[Records from a data collection]
====
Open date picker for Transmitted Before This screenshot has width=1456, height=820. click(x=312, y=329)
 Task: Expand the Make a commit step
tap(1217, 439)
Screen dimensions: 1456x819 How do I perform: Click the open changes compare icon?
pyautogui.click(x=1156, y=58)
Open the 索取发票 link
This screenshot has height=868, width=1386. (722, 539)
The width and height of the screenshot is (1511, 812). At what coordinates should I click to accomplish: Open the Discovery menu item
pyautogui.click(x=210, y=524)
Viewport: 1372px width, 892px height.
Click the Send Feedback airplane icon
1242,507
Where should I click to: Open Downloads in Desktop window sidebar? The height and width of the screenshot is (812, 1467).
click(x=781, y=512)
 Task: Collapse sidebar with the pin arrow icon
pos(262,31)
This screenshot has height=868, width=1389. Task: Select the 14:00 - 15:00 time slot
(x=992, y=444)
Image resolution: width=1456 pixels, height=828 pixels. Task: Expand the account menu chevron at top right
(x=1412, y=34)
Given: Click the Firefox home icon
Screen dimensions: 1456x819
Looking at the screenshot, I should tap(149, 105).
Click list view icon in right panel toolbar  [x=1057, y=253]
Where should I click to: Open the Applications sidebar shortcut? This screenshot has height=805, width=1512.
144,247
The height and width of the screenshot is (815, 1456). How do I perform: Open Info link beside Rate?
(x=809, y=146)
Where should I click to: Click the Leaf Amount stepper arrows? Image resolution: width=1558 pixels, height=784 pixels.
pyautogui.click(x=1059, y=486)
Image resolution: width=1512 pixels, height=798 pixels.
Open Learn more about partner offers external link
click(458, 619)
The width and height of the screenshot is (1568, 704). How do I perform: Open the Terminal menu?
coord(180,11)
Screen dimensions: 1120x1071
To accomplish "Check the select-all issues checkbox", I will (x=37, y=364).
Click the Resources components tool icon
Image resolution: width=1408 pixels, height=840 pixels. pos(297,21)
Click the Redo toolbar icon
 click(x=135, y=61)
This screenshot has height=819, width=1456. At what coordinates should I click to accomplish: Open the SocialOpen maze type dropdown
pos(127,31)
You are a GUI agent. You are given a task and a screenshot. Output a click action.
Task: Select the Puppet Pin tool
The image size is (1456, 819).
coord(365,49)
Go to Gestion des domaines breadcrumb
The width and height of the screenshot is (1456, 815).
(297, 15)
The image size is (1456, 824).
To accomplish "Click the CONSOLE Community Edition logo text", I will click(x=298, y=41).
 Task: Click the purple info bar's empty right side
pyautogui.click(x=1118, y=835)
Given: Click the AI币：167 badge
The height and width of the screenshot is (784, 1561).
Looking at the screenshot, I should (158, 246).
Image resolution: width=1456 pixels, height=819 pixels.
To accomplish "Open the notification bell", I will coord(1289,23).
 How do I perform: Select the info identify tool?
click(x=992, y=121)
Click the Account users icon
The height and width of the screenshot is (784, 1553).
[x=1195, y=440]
====
ASSIGNMENT: Every record above needs to be restated exactly.

TASK ANSWER:
Open date picker for Transmitted Before This screenshot has width=1456, height=820. click(x=312, y=329)
 Task: Expand the Make a commit step
tap(1217, 439)
Screen dimensions: 1456x819 How do I perform: Click the open changes compare icon?
pyautogui.click(x=1156, y=58)
Open the 索取发票 link
This screenshot has height=868, width=1386. (722, 539)
The width and height of the screenshot is (1511, 812). At what coordinates should I click to accomplish: Open the Discovery menu item
pyautogui.click(x=210, y=524)
Viewport: 1372px width, 892px height.
Click the Send Feedback airplane icon
1242,507
Where should I click to: Open Downloads in Desktop window sidebar? The height and width of the screenshot is (812, 1467).
click(x=781, y=512)
 Task: Collapse sidebar with the pin arrow icon
pos(262,31)
This screenshot has height=868, width=1389. Task: Select the 14:00 - 15:00 time slot
(x=992, y=444)
Image resolution: width=1456 pixels, height=828 pixels. Task: Expand the account menu chevron at top right
(x=1412, y=34)
Given: Click the Firefox home icon
Screen dimensions: 1456x819
Looking at the screenshot, I should tap(149, 105).
Click list view icon in right panel toolbar  [x=1057, y=253]
Where should I click to: Open the Applications sidebar shortcut? This screenshot has height=805, width=1512.
144,247
The height and width of the screenshot is (815, 1456). How do I perform: Open Info link beside Rate?
(x=809, y=146)
Where should I click to: Click the Leaf Amount stepper arrows? Image resolution: width=1558 pixels, height=784 pixels.
pyautogui.click(x=1059, y=486)
Image resolution: width=1512 pixels, height=798 pixels.
Open Learn more about partner offers external link
click(458, 619)
The width and height of the screenshot is (1568, 704). How do I perform: Open the Terminal menu?
coord(180,11)
Screen dimensions: 1120x1071
To accomplish "Check the select-all issues checkbox", I will (x=37, y=364).
Click the Resources components tool icon
Image resolution: width=1408 pixels, height=840 pixels. pos(297,21)
Click the Redo toolbar icon
 click(x=135, y=61)
This screenshot has height=819, width=1456. At what coordinates should I click to accomplish: Open the SocialOpen maze type dropdown
pos(127,31)
You are a GUI agent. You are given a task and a screenshot. Output a click action.
Task: Select the Puppet Pin tool
The image size is (1456, 819).
coord(365,49)
Go to Gestion des domaines breadcrumb
The width and height of the screenshot is (1456, 815).
(297, 15)
The image size is (1456, 824).
To accomplish "Click the CONSOLE Community Edition logo text", I will click(x=298, y=41).
 Task: Click the purple info bar's empty right side
pyautogui.click(x=1118, y=835)
Given: Click the AI币：167 badge
The height and width of the screenshot is (784, 1561).
Looking at the screenshot, I should (158, 246).
Image resolution: width=1456 pixels, height=819 pixels.
To accomplish "Open the notification bell", I will coord(1289,23).
 How do I perform: Select the info identify tool?
click(x=992, y=121)
Click the Account users icon
The height and width of the screenshot is (784, 1553).
[x=1195, y=440]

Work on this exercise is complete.